# FreeBSD-13.0-STABLE: Installer USB Error: uhub_reattach_port: giving up port reset - device vanished



## boomspto (Jan 11, 2022)

Greetings, 

I spent the last few afternoons attempting to install FreeBSD-13.0-STABLE-amd64-20211216 but am getting errors once I boot into the graphical installer. The error is *uhub_reattach_port: giving up port reset - device vanished.*  This error keeps running over the graphical installer interface until it fills the screen. I've had luck installing FreeBSD 14.0-CURRENT off the same USB stick but it appears this version is bleeding edge and I should be running 13 stable. I've tried the .img and .iso images, different ports, unplugging all usb peripherals, disabling secure boot, disabling AHCI mode ... nothing seems to make a difference.  To recap, 14 CURRENT installs fine but 12 and 13 result in the same errors. I'm running Arch and some other distros without issues.  I'd appreciate any insight more experienced BSD users might have.

See screenshots

Thanks!


----------



## grahamperrin@ (Jan 11, 2022)

boomspto said:


> uhub_reattach_port: giving up port reset - device vanished



Maybe this: 

FreeBSD bug 237666 – repeated messages of "uhub_reattach_port: giving up port reset - device vanished"


----------



## boomspto (Jan 11, 2022)

I'm going to have to chalk this one up to user error. I was able to get this working after selecting the USB's EFI partition as the boot drive from my bios. Apparently the installer partition was bootable but throwing errors. Thanks for the response.


----------

Excerpted records>
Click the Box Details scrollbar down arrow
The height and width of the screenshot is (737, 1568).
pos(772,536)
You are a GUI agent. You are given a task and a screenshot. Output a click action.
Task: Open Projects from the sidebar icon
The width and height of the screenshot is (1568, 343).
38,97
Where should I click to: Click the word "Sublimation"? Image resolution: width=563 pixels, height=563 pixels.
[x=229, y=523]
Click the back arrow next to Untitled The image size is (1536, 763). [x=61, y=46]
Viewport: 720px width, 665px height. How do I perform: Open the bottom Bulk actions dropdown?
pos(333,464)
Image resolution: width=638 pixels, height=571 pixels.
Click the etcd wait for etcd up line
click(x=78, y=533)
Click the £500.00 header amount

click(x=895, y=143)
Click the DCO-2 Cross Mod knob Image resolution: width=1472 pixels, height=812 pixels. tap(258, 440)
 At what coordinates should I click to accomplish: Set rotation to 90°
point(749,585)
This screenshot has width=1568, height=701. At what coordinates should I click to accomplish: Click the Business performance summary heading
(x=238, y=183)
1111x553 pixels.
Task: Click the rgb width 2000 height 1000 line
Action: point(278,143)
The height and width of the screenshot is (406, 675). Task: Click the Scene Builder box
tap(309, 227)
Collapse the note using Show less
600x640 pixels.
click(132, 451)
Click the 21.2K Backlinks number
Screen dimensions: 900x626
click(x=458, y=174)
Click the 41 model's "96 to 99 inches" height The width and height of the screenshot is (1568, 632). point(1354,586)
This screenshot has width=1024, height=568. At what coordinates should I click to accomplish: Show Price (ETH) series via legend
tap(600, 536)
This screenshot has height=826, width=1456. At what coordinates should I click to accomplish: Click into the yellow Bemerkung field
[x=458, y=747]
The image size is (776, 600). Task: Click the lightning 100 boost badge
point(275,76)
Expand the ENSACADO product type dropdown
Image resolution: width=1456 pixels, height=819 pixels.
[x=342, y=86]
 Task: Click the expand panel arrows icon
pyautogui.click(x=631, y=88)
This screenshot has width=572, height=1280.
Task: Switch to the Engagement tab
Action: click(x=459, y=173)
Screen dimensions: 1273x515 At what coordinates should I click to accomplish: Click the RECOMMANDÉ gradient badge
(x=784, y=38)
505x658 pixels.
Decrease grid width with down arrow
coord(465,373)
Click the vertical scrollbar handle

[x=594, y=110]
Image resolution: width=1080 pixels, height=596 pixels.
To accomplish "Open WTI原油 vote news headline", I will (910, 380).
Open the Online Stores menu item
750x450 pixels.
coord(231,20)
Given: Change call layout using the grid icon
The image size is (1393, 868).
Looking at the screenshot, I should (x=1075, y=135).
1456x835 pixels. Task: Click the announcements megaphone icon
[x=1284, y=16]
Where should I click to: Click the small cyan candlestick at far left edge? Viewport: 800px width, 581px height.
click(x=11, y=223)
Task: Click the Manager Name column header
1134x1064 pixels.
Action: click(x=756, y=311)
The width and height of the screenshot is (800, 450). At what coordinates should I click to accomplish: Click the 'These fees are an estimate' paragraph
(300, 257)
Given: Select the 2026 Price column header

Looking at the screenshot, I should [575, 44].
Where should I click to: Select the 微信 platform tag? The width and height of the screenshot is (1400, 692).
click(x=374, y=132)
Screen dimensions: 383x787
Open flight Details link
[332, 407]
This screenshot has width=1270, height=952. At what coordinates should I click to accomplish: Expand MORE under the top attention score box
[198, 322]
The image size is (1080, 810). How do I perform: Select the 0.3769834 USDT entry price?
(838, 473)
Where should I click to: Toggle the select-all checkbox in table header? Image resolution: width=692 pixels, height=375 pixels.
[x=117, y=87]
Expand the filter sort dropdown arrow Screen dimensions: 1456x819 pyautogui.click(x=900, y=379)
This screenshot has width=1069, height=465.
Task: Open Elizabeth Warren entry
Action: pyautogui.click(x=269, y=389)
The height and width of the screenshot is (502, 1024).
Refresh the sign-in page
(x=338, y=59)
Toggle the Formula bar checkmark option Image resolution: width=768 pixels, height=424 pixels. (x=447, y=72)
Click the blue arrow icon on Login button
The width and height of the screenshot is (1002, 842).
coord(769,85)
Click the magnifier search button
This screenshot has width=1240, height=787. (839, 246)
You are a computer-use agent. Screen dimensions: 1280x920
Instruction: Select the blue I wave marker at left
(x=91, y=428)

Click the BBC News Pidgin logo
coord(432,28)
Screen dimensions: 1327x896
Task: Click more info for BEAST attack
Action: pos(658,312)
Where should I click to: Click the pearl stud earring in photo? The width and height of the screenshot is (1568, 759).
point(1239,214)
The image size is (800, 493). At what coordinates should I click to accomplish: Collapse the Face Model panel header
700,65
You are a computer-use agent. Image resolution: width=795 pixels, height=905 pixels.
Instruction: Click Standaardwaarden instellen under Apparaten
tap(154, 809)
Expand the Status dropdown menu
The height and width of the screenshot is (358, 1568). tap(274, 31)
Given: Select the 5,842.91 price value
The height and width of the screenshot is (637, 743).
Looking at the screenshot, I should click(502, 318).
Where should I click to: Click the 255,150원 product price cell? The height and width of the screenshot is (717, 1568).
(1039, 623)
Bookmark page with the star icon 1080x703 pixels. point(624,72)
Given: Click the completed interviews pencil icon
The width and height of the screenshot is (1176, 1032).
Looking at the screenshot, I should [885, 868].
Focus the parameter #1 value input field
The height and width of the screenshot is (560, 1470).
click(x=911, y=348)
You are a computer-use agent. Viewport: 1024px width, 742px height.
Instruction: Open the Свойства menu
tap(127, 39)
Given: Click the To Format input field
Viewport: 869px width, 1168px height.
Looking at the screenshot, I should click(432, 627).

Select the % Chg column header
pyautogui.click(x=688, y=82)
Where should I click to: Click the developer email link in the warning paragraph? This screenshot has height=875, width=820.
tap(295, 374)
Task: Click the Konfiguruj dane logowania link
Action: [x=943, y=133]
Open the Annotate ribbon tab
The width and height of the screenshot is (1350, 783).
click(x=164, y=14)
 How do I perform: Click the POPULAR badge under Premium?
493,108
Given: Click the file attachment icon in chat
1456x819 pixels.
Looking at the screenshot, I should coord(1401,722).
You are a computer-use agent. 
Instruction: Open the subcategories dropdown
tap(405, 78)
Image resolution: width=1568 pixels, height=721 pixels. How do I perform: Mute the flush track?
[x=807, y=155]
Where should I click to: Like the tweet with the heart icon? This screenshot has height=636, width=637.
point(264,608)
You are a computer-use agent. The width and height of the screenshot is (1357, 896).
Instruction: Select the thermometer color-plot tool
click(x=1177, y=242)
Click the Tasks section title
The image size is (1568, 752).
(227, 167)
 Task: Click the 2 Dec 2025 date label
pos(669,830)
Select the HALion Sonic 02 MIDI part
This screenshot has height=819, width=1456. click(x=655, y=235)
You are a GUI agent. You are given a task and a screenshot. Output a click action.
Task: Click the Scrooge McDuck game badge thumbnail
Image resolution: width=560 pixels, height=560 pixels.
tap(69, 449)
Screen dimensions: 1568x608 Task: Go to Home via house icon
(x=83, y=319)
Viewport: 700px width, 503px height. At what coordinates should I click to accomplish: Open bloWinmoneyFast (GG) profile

Problems to work on>
**1.** Echo the passage of the FreeBSD installer thread starting with "I spent the" and going on through "users might have.".
**2.** In the rows, starting with the first line and going on through the line with "pos(772,536)", replace "down arrow" with "up arrow" and give only those lines with everything else unchanged.

Expected outputs>
**1.**
I spent the last few afternoons attempting to install FreeBSD-13.0-STABLE-amd64-20211216 but am getting errors once I boot into the graphical installer. The error is *uhub_reattach_port: giving up port reset - device vanished.*  This error keeps running over the graphical installer interface until it fills the screen. I've had luck installing FreeBSD 14.0-CURRENT off the same USB stick but it appears this version is bleeding edge and I should be running 13 stable. I've tried the .img and .iso images, different ports, unplugging all usb peripherals, disabling secure boot, disabling AHCI mode ... nothing seems to make a difference.  To recap, 14 CURRENT installs fine but 12 and 13 result in the same errors. I'm running Arch and some other distros without issues.  I'd appreciate any insight more experienced BSD users might have.

**2.**
Click the Box Details scrollbar up arrow
The height and width of the screenshot is (737, 1568).
pos(772,536)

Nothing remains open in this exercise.